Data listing
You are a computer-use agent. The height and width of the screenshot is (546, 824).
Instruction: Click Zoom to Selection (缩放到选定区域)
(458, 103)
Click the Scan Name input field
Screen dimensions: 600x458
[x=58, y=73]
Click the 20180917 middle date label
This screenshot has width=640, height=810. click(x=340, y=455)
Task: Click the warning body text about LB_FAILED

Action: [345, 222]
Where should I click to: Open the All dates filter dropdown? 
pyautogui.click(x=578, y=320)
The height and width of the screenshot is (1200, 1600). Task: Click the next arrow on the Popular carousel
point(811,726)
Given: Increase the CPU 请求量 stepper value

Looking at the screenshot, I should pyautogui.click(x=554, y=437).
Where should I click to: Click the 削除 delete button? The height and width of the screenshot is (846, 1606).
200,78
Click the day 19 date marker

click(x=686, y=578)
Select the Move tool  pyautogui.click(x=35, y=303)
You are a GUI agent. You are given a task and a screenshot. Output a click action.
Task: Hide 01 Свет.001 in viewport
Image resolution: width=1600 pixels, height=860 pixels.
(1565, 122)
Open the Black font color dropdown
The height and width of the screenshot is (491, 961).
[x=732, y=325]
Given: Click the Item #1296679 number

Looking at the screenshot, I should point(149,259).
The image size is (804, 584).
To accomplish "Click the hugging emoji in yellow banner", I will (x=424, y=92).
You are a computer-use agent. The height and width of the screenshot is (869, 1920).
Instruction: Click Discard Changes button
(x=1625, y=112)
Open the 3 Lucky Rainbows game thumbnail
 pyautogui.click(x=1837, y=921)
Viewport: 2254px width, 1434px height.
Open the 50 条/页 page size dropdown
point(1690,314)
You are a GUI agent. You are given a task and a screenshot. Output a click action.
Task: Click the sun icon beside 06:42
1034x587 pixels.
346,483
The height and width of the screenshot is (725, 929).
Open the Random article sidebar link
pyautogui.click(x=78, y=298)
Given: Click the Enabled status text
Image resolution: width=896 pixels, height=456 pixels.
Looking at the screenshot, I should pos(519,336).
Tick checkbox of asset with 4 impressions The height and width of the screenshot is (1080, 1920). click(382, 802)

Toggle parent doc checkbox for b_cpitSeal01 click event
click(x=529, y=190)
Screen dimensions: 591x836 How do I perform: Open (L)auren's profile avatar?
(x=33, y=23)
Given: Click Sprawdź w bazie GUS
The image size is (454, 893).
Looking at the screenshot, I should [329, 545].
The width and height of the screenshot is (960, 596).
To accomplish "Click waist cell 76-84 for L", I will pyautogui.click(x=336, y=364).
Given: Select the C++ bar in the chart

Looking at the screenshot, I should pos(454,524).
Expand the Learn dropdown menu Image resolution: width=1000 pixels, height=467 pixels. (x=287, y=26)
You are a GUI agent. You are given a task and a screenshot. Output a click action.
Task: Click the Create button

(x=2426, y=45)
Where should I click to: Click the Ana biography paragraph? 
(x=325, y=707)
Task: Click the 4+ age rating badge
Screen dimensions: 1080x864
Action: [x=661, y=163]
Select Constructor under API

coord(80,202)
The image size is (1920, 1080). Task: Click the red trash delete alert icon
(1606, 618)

Your task
Repeat the listing from its first line through the line containing "This screenshot has", inclusive, changing "middle date label" to "center date label" and keeping everything else the same.

Final result
You are a computer-use agent. The height and width of the screenshot is (546, 824).
Instruction: Click Zoom to Selection (缩放到选定区域)
(458, 103)
Click the Scan Name input field
Screen dimensions: 600x458
[x=58, y=73]
Click the 20180917 center date label
This screenshot has width=640, height=810. click(x=340, y=455)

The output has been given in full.